Trump libera megaprojeto de mineração no Alasca para reduzir dependência da China
Governo americano investe 35,6 milhões de dólares e se torna sócio de mineradora canadense
O governo dos Estados Unidos anunciou nesta segunda-feira a liberação do projeto Ambler Road, no Alasca, que prevê a construção de uma estrada de 340 quilômetros até o distrito minerador de Ambler, região com uma das maiores reservas não exploradas de cobre, zinco, cobalto e outros metais estratégicos do mundo.

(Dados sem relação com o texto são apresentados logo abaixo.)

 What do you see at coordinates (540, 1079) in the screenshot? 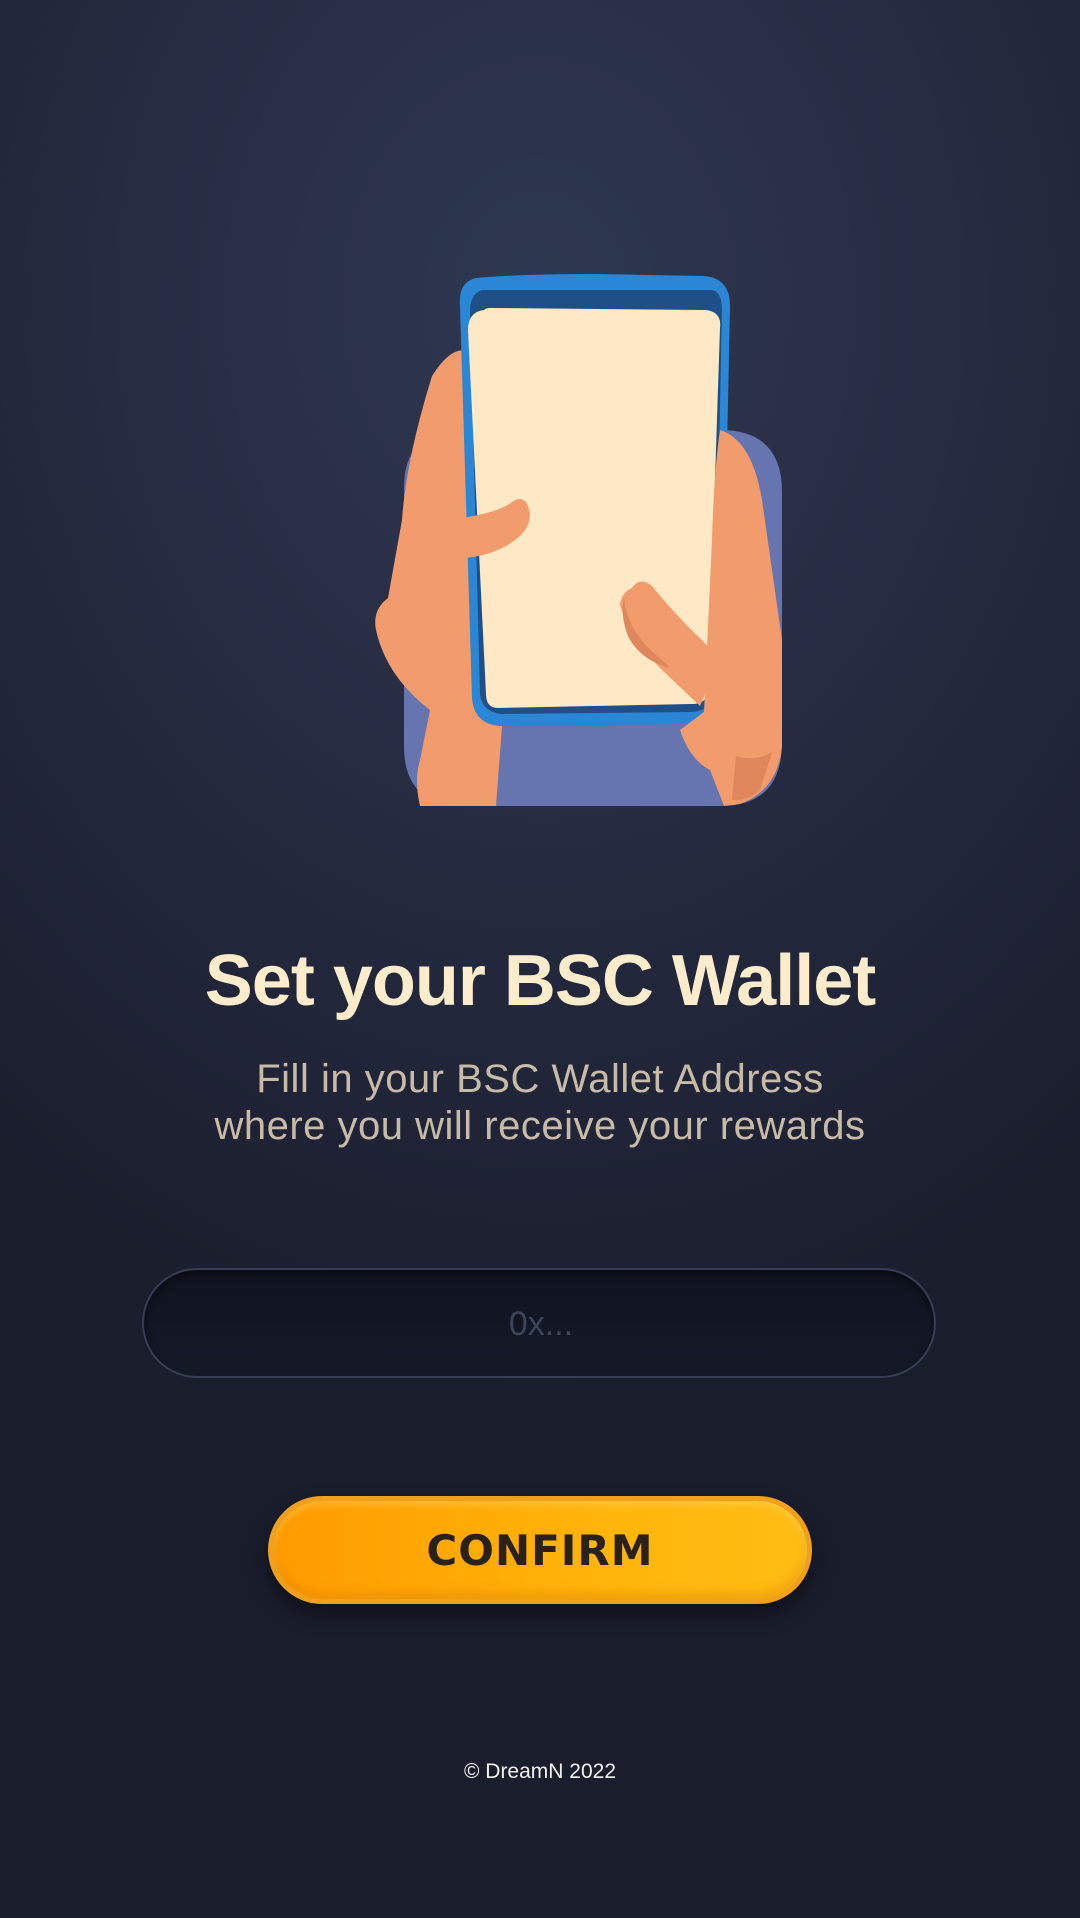
I see `subtitle-line-1: Fill in your BSC Wallet Address` at bounding box center [540, 1079].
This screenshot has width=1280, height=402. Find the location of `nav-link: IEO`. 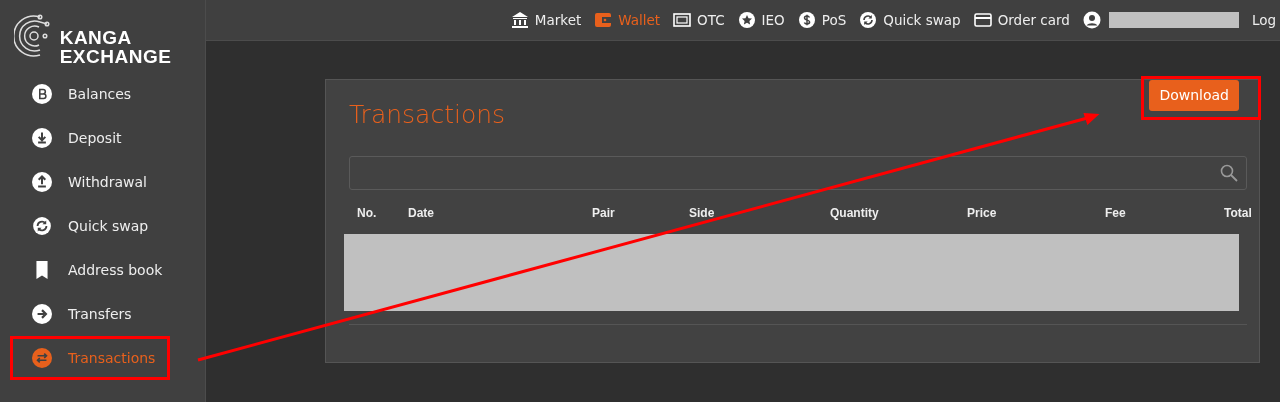

nav-link: IEO is located at coordinates (761, 20).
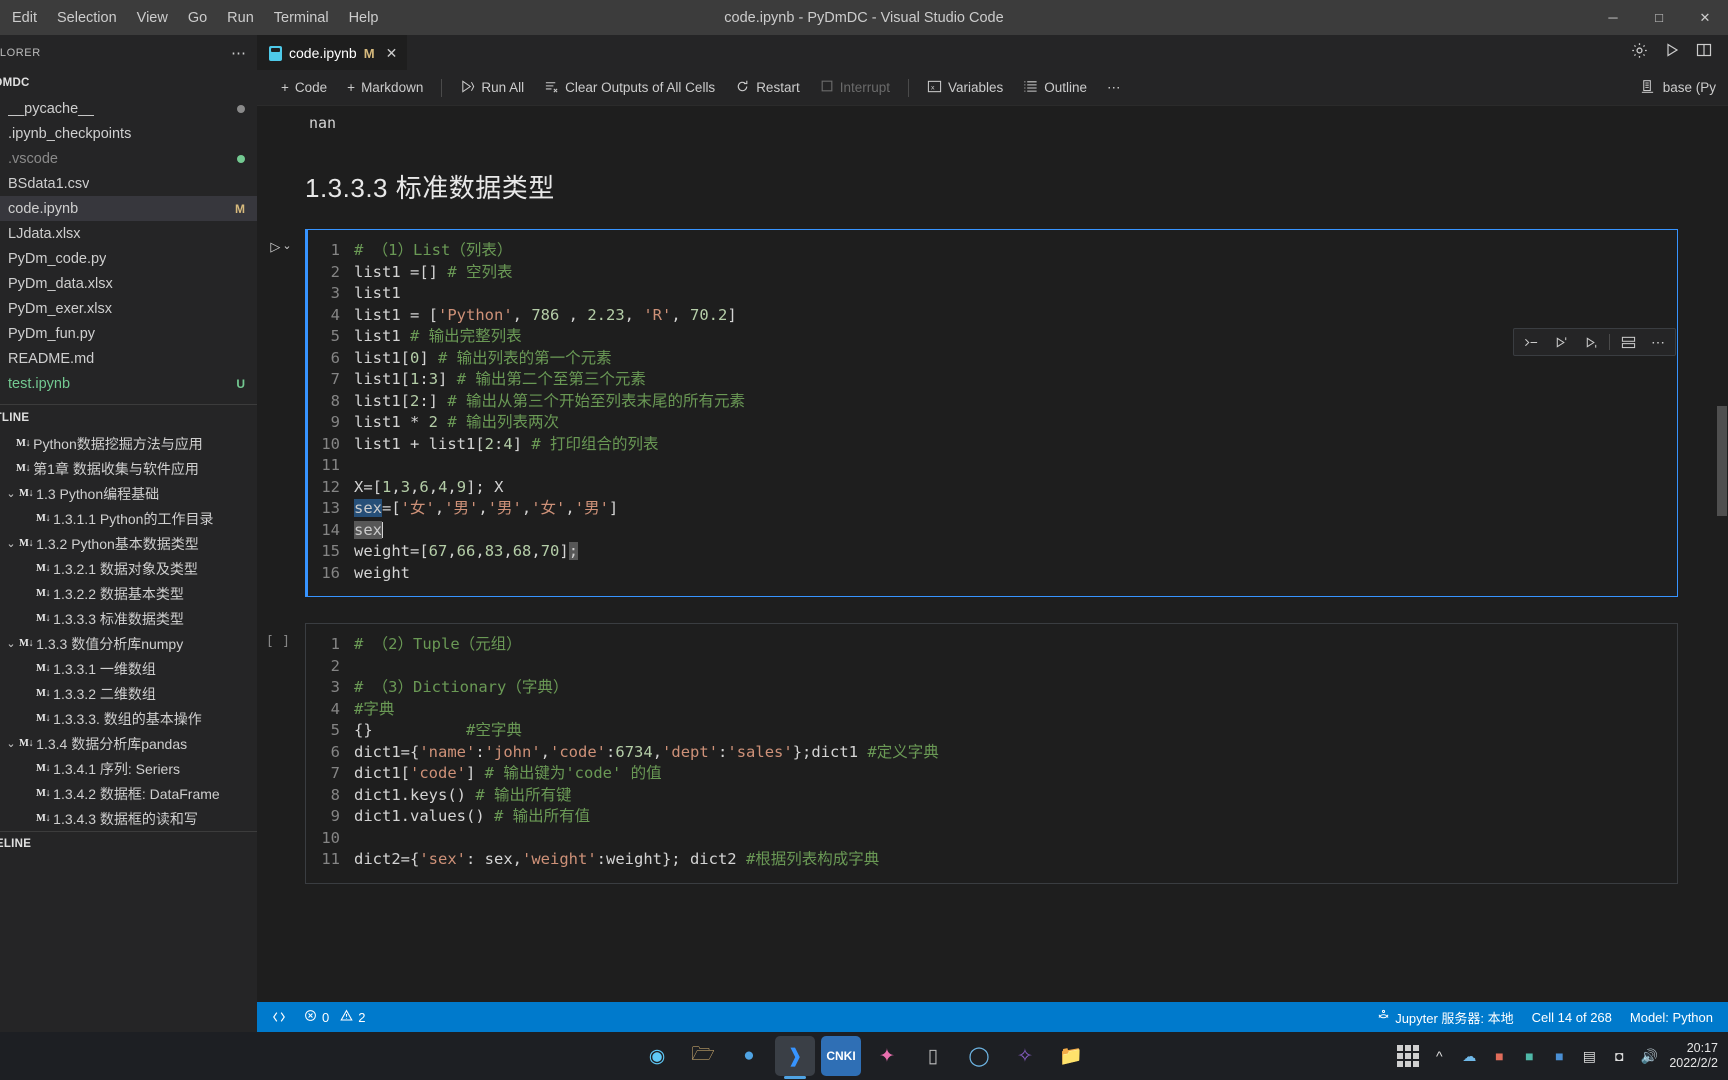 The image size is (1728, 1080). What do you see at coordinates (128, 384) in the screenshot?
I see `file-item: test.ipynb U` at bounding box center [128, 384].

A medida foi autorizada por ordem executiva assinada pelo presidente Donald Trump, revertendo decisão do governo Biden que havia bloqueado o empreendimento por motivos ambientais.
O projeto inclui um investimento público de 35,6 milhões de dólares na empresa canadense Trilogy Metals, que detém direitos de exploração na área.
Com o aporte, o governo americano passa a ter 10 por cento da companhia e opção de ampliar a participação para até 85 por cento.
Segundo a Casa Branca, o objetivo é reduzir a dependência dos Estados Unidos de importações de minerais considerados essenciais para a economia e a segurança nacional.
Em comunicado, o governo afirmou que a estrada permitirá acesso a uma das maiores faixas de cobre e zinco ainda intocadas do planeta. O texto destaca também reservas significativas de prata, ouro, chumbo e cobalto.
A abertura do projeto faz parte de uma estratégia para garantir fornecimento interno de matérias-primas usadas em tecnologias de ponta e na transição energética.
O Serviço Geológico dos Estados Unidos informou que o país importa todo o gálio consumido internamente.
O gálio é um metal raro usado na fabricação de chips, painéis solares e luzes de LED, além de componentes de satélites e radares militares. No caso do cobalto, usado em baterias de íons de lítio, 76 por cento vêm de fora.
O zinco, aplicado em ligas metálicas e revestimentos contra corrosão, tem 73 por cento de origem estrangeira. Já o cobre, essencial para a geração e transmissão de energia elétrica, tem 45 por cento importado.
O governo Trump sustenta que a exploração no Alasca é fundamental para garantir autonomia em setores estratégicos e reduzir a influência da China, principal fornecedora global de minerais e metais de alta tecnologia.
Ambientalistas alertam para o risco de impactos permanentes sobre o ecossistema do Ártico e comunidades indígenas que dependem da preservação da região.
A decisão representa uma mudança na política de mineração dos Estados Unidos e reforça a aposta do governo em ampliar a produção doméstica de recursos críticos.
O Departamento do Interior informou que os primeiros trabalhos de infraestrutura devem começar ainda neste ano, após a conclusão dos estudos de impacto ambiental exigidos por lei.